岡井千聖マニュアルを持ってコピー機へ走るくまぁずを見送って、次はソファでくつろいでる三人のところへ向かった。


「あー!やっと来た!おー嬢様ー!」
「きゃん!」
よっぽど待ちくたびれていたのか、千奈美は千聖の腕を掴むと、自分の横に据え置いた。

「千聖ぉーみずくさいなあ。ちぃに相談すれば一発で全部解決したのに。これからはもっと頼ってよね。ベリーズで千聖が頼れる相手は桃だけじゃないもんにー!」
「ちょっとそうやってまた変なこと吹き込んでさー!いい、千聖?徳さんはアテにならないんだから。

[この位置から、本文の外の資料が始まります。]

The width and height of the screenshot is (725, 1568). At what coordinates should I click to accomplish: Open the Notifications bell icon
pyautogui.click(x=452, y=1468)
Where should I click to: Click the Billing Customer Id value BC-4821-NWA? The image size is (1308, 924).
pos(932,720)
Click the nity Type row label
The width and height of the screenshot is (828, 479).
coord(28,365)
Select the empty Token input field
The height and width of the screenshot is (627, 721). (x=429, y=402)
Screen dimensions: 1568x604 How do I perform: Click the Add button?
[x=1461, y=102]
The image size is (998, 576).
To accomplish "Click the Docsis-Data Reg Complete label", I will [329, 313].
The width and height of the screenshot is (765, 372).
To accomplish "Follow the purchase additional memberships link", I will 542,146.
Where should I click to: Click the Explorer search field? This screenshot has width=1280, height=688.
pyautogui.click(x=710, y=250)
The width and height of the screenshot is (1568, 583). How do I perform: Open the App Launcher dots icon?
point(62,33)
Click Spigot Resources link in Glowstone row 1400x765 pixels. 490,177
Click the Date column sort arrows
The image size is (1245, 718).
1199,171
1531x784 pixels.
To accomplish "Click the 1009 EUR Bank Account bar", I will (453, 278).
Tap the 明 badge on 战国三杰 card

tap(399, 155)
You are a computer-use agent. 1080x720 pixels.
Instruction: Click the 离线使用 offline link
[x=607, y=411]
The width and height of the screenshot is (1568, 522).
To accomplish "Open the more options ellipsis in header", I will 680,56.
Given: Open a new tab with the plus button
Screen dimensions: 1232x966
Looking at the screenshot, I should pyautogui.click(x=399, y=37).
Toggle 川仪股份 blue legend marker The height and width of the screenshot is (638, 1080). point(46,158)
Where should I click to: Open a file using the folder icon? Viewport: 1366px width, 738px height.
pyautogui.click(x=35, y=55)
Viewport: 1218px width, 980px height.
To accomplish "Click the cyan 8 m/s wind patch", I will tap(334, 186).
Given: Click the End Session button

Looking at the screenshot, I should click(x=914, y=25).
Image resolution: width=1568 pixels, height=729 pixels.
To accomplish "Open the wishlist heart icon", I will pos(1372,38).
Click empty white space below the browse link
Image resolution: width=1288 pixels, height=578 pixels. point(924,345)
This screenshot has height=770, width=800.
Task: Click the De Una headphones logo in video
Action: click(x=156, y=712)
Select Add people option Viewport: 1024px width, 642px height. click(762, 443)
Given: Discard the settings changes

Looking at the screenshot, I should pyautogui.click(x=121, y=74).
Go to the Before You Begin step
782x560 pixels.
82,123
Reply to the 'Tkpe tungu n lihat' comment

やっぱり千聖のお姉ちゃんはわ・た・し!」
「ウザッ・・・今日からはウチがお姉ちゃんだよ千聖!」
「ももだよ!」
「ウチだってば!」
「あ・・・あのぉ~お二人ともぉ~・・・」

桃ちゃんと千奈美は千聖を両側からひっぱり合う。
こないだ国語の授業で習った、大岡裁きというやつを思い出した。
でもこの二人じゃ、千聖が二つに分裂するまでひっぱり合いそう・・・

そんなことを考えていると、
「舞。」
舞美ちゃんが私の横に腰を下ろした。

「心配かけてごめんね、お姉ちゃん。」
「何言ってんの。舞は戻ってきてくれたじゃないか。がんばったね、本当に。舞はキュートの・・・・私の誇りだよ。」

私の頭を力強い手がクシャッと撫でる。


舞美ちゃんは、いつも私を見守ってくれた。

私が千聖を傷つけてしまった時も、
独りよがりな思いでみんなとぶつかった時も、
舞美ちゃんは私を見捨てないでくれた。


「お姉ちゃん。」
「まだ、そう呼んでくれるの?私、舞にも千聖にも何もしてあげられなかったのに。」
「そんなこと言わないでよ、お姉ちゃん。私たちが仲直りできたのは、舞美ちゃんたちのおかげなんだからね。」


「あーっ舞舞美がイチャイチャしてる!」

ちぃにからかわれて、私たちはパッと体を離した。

「まあまあ、私たちのことは気にしないで!さあ、ちさまいは次行ってきな!」
照れた全力リーダーが、桃ちゃんとちぃから千聖をもぎとって、私の方へぶん投げた。

「ちょっとー!まだしゃべってたのにぃ!」

桃ちゃんたちのぶーたれる声を背に、私たちは次の目的地に向かった。